Беру в руки животинку и со словами: 'а ну в глаза мне смотреть, тварь!', начинаю со всей дури сдавливать панцирь.
Тварь посмотрела.
Лучше бы она этого не делала.
Сейчас, спустя год, с уверенностью заявляю, ни одно существо не способно так пристально смотреть. Так пристально и так осмысленно, что на вопрос: 'как тебя зовут?', в её немигающих глазках можно было прочитать вопрос встречный: 'а тебе не похер?'.
Короче, я её уронил.

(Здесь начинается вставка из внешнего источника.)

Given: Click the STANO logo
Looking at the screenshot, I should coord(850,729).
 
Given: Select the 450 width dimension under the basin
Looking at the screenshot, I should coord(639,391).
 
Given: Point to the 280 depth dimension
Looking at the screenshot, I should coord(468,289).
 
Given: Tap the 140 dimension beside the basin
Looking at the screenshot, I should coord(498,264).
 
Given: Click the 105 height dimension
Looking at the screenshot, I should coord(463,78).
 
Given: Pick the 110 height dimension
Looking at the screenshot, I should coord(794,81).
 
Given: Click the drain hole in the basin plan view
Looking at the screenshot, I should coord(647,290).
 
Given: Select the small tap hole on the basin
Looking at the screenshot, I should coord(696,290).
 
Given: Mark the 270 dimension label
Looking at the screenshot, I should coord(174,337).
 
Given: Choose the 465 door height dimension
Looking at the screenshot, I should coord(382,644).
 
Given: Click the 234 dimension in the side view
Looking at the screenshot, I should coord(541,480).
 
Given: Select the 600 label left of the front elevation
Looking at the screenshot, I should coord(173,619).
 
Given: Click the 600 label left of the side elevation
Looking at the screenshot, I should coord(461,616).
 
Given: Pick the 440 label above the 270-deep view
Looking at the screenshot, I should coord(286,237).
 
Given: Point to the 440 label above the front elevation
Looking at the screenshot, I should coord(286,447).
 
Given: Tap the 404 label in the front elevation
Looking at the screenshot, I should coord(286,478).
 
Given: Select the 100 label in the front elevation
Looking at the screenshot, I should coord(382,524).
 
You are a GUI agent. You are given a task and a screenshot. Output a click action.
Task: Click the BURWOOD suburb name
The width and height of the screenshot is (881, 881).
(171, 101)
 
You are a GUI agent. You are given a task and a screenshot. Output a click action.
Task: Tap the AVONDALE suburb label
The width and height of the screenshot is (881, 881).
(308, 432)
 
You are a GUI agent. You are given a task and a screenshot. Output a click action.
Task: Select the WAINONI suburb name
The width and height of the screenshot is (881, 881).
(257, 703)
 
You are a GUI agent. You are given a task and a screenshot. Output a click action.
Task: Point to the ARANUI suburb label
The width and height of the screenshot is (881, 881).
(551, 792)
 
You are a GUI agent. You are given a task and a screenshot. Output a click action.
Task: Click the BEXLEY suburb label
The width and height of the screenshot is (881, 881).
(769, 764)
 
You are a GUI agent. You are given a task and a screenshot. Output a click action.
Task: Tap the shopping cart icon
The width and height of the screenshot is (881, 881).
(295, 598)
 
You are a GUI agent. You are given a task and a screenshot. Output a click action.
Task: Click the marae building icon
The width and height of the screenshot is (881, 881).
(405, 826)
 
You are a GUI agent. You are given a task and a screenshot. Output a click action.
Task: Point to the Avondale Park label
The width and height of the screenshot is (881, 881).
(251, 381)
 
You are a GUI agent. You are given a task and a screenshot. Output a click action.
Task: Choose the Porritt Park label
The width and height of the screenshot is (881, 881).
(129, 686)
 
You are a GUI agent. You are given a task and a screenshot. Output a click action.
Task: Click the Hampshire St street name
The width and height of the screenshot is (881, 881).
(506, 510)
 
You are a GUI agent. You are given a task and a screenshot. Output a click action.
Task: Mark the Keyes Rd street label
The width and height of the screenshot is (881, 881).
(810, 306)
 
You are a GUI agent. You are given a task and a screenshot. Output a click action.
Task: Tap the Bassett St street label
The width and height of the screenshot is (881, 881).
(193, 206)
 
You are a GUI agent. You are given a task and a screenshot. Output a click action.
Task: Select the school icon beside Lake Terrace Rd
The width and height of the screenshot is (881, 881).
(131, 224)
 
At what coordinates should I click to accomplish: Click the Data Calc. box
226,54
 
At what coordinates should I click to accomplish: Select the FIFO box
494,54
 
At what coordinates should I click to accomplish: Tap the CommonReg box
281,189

Со всей силы уронил. Прямо с балкона. Думаете, разбилась? Не-а. Не с её счастьем разбиваться.
Вытянув башку, черепах медленно, демонстрируя полное равнодушие, зашагал всеми четырьмя конечностями в разные стороны.
И тут меня осенило - имя Черепохер подходило твари, как нельзя лучше.
Прожили мы с ним под одной крышей целый год.
Похерестичная личность что хотела, то и молчала.
Я терпел.
Чтоб хоть как-то обезопасить Черепохера от меня, от моей тяжёлой руки, Роза лаком для ногтей написала на панцире: 'Кто меня съест, тот погибнет в страшных мучениях'.